Saved entries:
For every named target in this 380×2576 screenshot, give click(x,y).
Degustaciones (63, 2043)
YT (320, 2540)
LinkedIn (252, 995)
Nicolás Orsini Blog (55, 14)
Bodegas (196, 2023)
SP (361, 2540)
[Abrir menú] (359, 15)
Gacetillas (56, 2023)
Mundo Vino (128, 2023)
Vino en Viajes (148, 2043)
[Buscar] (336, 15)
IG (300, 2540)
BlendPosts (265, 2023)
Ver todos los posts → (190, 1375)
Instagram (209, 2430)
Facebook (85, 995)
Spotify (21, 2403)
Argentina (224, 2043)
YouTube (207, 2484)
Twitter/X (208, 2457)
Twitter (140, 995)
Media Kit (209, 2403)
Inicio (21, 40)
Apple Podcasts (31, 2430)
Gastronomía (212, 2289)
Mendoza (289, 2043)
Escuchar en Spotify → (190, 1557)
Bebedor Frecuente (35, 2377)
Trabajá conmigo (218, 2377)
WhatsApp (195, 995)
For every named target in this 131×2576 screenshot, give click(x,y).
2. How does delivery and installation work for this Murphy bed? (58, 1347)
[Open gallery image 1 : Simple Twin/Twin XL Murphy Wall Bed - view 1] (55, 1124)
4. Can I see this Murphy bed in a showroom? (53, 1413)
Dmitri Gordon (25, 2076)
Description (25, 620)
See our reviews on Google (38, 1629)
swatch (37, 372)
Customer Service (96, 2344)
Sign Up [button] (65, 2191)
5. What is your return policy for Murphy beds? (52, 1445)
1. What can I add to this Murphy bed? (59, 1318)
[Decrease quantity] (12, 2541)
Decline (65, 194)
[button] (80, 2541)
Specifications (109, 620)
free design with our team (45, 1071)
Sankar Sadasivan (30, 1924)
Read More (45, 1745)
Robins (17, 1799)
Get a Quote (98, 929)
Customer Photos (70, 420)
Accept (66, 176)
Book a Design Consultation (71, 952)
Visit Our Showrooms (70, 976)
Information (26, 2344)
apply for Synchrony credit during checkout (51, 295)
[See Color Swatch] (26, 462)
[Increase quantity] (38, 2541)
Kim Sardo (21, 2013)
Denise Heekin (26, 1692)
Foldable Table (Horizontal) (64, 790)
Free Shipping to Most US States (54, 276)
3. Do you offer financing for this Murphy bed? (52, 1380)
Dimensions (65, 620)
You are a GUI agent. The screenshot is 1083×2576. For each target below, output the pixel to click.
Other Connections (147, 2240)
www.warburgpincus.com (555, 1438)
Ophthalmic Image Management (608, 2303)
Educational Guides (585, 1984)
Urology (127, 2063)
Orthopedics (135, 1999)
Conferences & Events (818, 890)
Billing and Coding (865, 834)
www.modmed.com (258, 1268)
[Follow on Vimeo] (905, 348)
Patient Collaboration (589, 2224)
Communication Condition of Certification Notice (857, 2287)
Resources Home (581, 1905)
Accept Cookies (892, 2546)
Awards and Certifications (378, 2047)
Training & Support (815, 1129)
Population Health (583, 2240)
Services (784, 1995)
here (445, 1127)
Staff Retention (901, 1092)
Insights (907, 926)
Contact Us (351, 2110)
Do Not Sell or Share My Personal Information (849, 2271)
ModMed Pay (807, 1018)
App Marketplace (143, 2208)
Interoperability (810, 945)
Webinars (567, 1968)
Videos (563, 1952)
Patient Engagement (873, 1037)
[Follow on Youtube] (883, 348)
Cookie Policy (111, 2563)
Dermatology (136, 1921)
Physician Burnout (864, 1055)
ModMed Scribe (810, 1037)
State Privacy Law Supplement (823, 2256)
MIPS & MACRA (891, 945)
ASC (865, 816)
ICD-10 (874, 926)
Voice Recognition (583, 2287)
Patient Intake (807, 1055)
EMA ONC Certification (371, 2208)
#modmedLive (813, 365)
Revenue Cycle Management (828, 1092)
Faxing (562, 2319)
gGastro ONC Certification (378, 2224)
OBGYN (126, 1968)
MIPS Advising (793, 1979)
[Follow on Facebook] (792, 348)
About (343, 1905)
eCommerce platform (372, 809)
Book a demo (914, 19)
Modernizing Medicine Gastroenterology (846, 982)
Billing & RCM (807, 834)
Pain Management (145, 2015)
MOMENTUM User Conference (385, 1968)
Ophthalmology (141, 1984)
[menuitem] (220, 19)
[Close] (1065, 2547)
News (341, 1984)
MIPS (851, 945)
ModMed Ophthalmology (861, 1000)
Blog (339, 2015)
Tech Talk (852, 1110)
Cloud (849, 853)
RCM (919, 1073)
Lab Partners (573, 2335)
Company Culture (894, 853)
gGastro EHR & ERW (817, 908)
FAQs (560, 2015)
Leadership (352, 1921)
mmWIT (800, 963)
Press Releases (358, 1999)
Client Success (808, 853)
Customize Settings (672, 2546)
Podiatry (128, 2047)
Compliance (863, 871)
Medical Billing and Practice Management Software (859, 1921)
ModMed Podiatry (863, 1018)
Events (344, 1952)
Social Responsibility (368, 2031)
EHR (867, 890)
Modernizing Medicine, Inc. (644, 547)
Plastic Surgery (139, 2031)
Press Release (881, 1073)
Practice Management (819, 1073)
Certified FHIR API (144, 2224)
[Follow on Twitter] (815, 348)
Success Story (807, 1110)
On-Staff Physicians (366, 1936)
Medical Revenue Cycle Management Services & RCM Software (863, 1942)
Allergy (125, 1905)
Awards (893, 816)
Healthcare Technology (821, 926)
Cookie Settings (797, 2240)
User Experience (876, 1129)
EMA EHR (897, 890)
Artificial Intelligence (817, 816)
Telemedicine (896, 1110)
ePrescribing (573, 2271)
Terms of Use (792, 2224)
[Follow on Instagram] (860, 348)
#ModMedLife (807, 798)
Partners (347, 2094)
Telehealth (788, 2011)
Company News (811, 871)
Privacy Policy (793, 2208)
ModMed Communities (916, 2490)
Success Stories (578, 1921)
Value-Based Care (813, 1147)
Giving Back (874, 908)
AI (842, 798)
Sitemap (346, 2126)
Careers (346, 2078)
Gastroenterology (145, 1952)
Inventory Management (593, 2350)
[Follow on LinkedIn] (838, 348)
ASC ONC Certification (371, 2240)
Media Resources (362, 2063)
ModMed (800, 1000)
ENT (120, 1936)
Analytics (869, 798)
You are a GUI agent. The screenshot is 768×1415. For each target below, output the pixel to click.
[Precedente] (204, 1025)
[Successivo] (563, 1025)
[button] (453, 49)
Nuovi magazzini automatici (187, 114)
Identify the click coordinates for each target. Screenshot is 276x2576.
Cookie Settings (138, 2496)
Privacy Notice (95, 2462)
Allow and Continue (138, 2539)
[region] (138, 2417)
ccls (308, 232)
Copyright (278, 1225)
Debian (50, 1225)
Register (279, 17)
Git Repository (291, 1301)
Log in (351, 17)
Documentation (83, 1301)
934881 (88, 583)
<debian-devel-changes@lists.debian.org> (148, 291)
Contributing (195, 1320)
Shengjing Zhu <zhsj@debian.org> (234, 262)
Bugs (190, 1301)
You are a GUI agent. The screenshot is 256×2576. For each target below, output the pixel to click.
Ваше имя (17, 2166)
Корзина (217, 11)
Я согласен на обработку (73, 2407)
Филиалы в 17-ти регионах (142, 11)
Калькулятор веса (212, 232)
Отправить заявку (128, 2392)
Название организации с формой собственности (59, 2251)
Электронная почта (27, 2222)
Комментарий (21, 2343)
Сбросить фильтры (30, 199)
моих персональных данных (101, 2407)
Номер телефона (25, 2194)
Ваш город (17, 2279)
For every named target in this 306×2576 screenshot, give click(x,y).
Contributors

PROBLEM REQUIREMENTS: Looking back over the data above, restate word for word the lines that begin at the line with "Dmitri Gordon (25, 2076)" and end at the line with "Specifications (109, 620)", inclusive.

EXERCISE OUTPUT:
Dmitri Gordon (25, 2076)
Description (25, 620)
See our reviews on Google (38, 1629)
swatch (37, 372)
Customer Service (96, 2344)
Sign Up [button] (65, 2191)
5. What is your return policy for Murphy beds? (52, 1445)
1. What can I add to this Murphy bed? (59, 1318)
[Decrease quantity] (12, 2541)
Decline (65, 194)
[button] (80, 2541)
Specifications (109, 620)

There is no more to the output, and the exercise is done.